Friday, June 5, 2009

The benefits of not having to explain things to Congress



(Thanks to Warren Mosler for pointing out the ECB story!)

The philosopher Thomas Hobbes once said that societies are a natural consequence of man's desire to avoid life in the "jungle state." (Hobbes defined jungle state as a constant state of war.)

In other words, human beings give up some of their freedoms to exist under some authority in order to ensure security, establish the rule of law and to avoid a constant state of warfare.

He also said that "assemblies" (like Congress) are destabilizing and ultimately fail and rule eventually goes to a single authority. (A monarchy, for example.)

In the realm of economics we have a microcosm of Hobbes' theory when it comes to the behavior and pronouncements of central banks.

In one corner we have the Federal Reserve, which has to answer to Congress.

The Fed has been under pressure to "explain" its actions recently and as a result of this scrutiny, by many members of Congress who know absolutely nothing, operationally, about the Fed, Bernanke and other Fed officials have used some pretty bizarre language.
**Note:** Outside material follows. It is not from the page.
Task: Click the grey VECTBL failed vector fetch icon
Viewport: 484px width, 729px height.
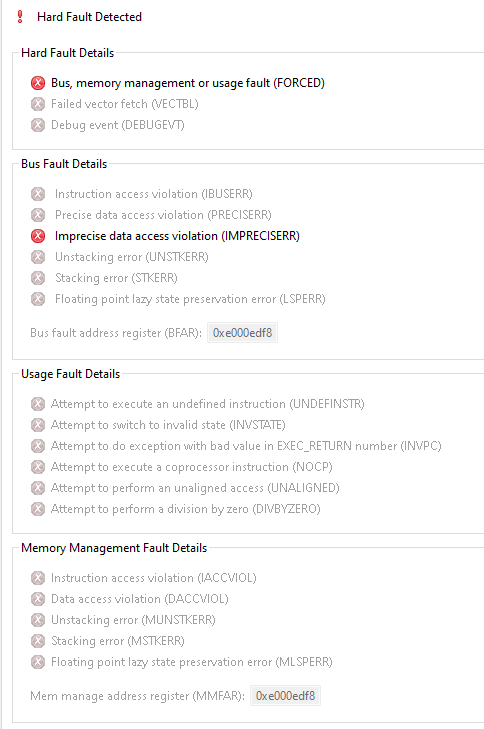Action: click(38, 104)
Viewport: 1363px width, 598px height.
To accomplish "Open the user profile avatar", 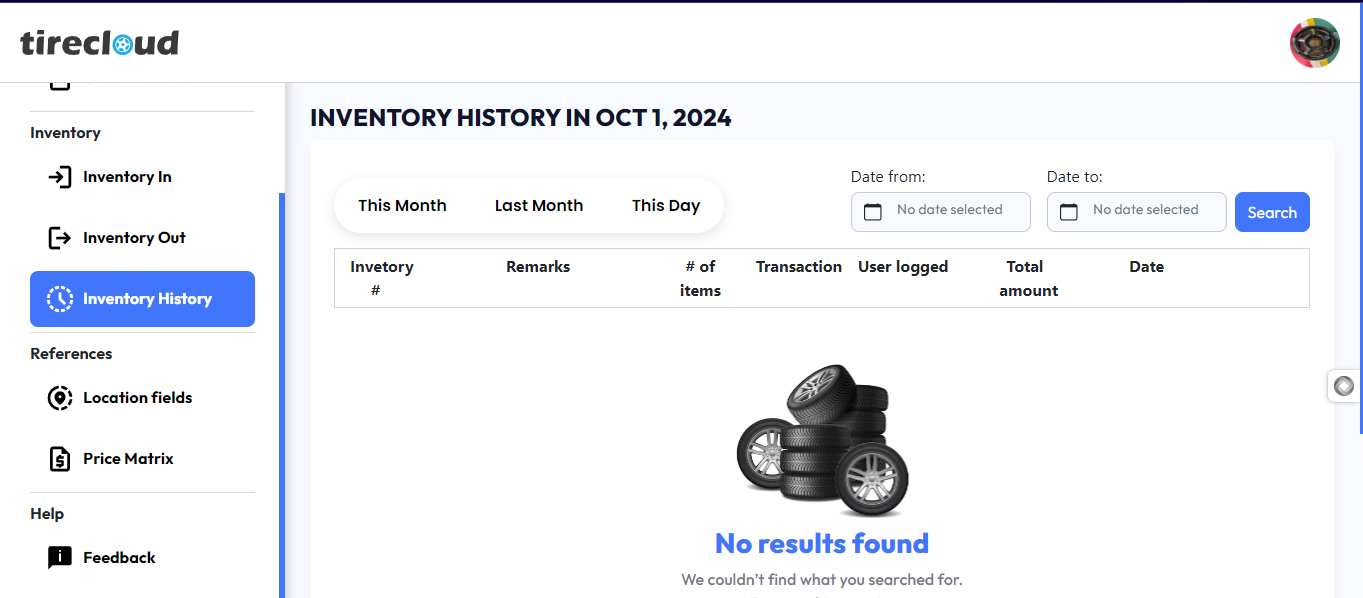I will (x=1314, y=43).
They use the term "printing money" to appease the views of the uniformed. They struggle to explain their "exit strategy" out of fear that Congressional leaders will deem it inadqueate or otherwise ineffective. They talk about deficits raising interest rates when they know full well that the Fed sets interest rates and could keep them at zero for as long as it wanted.

We see that most of the time the "Fedspeak" is about placating Congress. (Alan Greenspan was a master at saying nothing, but getting Congress to agree. He coined the term. A veritable Einstein!!)

In the other corner we have the ECB, which is totally independent and does not have to answer to any political body and certainly not to an idiot-laden assembly like Congress.

Look at how simply and eloquently Jean Claude Trichet spoke about the ECB's "exit strategy" for what he called, recent, non-conventional measures. (Quantitative easing.)

By concentrating its non-standard policy measures on the supply of unlimited liquidity to banks, the ECB has ensured it has “an in-built exit strategy,” Trichet said in a speech in Warsaw today. “That is, when tensions in financial markets ease, banks will automatically seek less credit from the ECB.

This will be a decisive element in ensuring a non-inflationary recovery.”


Essentially, what Trichet says is that the private sector itself will be the determinant as to when and by how much the policy is reduced. The ECB just plays a passive role and the whole thing fixes itself.

He is absolutely right!

Now, can you imagine the outcry in the U.S. Congress and in the American media if Bernanke said that? If he said, "We'll just let the banking system decide when enough is enough."

Congress would go nuts! The know-nothing media would go nuts! Dick Morris would go nuts!

Yet, it's EXACTLY what the Fed has been doing and it's EXACTLY why the Fed's balance sheet topped out six months ago.

Has there been any mention of the latter in the media? No! Only lawsuits by the news organizations against the Fed!!

And most Americans accept this because just going along with it is a lot easier than putting in the effort to learn the truth and the facts.

1 comment:

googleheim said...

does any one know if the FSLIC ( savings and loan version of FDIC )
in the 80's was funded by taxpayers or federal crediting of banks ?

many references indicate tax payers were on the hook for this Republican't fiasco of the 80's ...

but I just want to make sure since the FSLIC was finally abolished but not before being funded several times - either by taxpayers or by credits.

It would be ironic if this was actually paid for by taxpayers during a time that the glorious Reagan tax cuts created the very S & L crisis which taxed them to the gilt !!